> **TUGAS**:
(A) Menurut teks tentang keuangan RSUD dr. H. Moh. Anwar, berapa nilai gedung yang dihapus dari aset dalam laporan keuangan?
(B) Tuliskan kembali tanpa perubahan bagian teks tentang keuangan RSUD dr. H. Moh. Anwar yang dimulai dengan kata-kata "Ia menyebut banyak" dan berakhir dengan "dinas Rp185 juta.".

##### TEKS BACAAN

SUMENEP – Aktivis Dear Jatim, Mahbub Junaidi, membeberkan dugaan kejanggalan dalam pengelolaan keuangan RSUD dr. H. Moh. Anwar, Rabu (18/6).
Ia menyebut banyak angka belanja yang tak masuk akal dan bisa mengarah pada praktik korupsi terselubung.
Anggaran Besar, Realisasi Tak Sampai Separuh
Berdasarkan dokumen yang didapat, total belanja BLUD RSUD dr. H. Moh Anwar pada 2022 mencapai Rp5,55 miliar. Angka itu hanya setengah dari pagu anggaran yang disediakan, yakni Rp11,35 miliar.
Tak berhenti di situ, belanja pengadaan barang dan jasa juga mencapai Rp88,14 miliar. Rinciannya: belanja persediaan sebesar Rp32,74 miliar, jasa Rp46,45 miliar, pemeliharaan Rp8,75 miliar, dan perjalanan dinas Rp185 juta.
“Ketimpangan antara realisasi dan anggaran menjadi pertanyaan besar. Ini menyangkut penggunaan dana publik yang harusnya transparan dan akuntabel,” ujar Mahbub Junaidi.
Gedung Dihapus, Alat Kantor Tak Jelas
Laporan keuangan mencatat penghapusan aset berupa gedung senilai Rp335,87 juta. Selain itu, ada pengurangan belanja alat kantor senilai Rp44 juta karena dianggap sebagai utang dari tahun sebelumnya.

##########
##### DATA MENTAH

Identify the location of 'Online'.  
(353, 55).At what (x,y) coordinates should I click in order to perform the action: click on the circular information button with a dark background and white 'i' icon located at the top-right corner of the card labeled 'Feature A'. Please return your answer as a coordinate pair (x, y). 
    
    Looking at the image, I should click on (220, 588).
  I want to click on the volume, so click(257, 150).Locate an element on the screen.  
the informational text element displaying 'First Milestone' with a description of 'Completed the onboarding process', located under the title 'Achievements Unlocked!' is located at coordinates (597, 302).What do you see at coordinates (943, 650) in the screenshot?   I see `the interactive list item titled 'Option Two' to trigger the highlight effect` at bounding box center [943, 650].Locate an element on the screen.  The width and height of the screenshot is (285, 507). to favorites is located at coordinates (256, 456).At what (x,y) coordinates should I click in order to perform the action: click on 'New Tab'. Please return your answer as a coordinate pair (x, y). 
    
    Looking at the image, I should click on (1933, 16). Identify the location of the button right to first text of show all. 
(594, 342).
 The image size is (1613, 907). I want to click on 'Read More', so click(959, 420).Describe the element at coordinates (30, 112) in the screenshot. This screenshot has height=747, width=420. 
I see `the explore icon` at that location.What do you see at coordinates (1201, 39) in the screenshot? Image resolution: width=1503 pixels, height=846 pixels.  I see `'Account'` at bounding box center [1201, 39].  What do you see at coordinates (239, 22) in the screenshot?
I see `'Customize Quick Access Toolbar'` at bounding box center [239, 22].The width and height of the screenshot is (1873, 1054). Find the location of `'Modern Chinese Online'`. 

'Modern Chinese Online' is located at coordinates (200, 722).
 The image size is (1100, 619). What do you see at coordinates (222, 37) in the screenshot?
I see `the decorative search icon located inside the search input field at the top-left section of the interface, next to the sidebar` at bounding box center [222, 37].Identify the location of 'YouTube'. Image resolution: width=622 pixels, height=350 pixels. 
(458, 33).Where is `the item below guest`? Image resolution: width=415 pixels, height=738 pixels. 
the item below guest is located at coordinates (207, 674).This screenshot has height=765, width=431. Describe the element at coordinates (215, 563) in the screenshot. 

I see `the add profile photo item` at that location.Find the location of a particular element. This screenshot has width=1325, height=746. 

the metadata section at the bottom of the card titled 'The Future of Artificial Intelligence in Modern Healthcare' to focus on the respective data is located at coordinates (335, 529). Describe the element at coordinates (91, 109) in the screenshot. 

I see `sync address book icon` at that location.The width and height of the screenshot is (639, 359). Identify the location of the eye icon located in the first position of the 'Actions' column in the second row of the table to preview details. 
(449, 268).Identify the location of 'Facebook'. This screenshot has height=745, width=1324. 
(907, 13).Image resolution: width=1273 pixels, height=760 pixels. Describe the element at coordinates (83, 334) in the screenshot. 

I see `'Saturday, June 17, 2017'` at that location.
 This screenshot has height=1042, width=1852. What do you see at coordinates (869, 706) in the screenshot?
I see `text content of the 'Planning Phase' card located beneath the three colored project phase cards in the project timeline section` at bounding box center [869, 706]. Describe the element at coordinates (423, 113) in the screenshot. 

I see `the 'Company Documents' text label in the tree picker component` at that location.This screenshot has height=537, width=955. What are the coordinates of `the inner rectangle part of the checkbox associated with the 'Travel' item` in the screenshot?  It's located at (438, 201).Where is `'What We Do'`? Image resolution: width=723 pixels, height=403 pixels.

##########

> **KUNCI JAWABAN**:
(A) Rp335,87 juta.

(B)
Ia menyebut banyak angka belanja yang tak masuk akal dan bisa mengarah pada praktik korupsi terselubung.
Anggaran Besar, Realisasi Tak Sampai Separuh
Berdasarkan dokumen yang didapat, total belanja BLUD RSUD dr. H. Moh Anwar pada 2022 mencapai Rp5,55 miliar. Angka itu hanya setengah dari pagu anggaran yang disediakan, yakni Rp11,35 miliar.
Tak berhenti di situ, belanja pengadaan barang dan jasa juga mencapai Rp88,14 miliar. Rinciannya: belanja persediaan sebesar Rp32,74 miliar, jasa Rp46,45 miliar, pemeliharaan Rp8,75 miliar, dan perjalanan dinas Rp185 juta.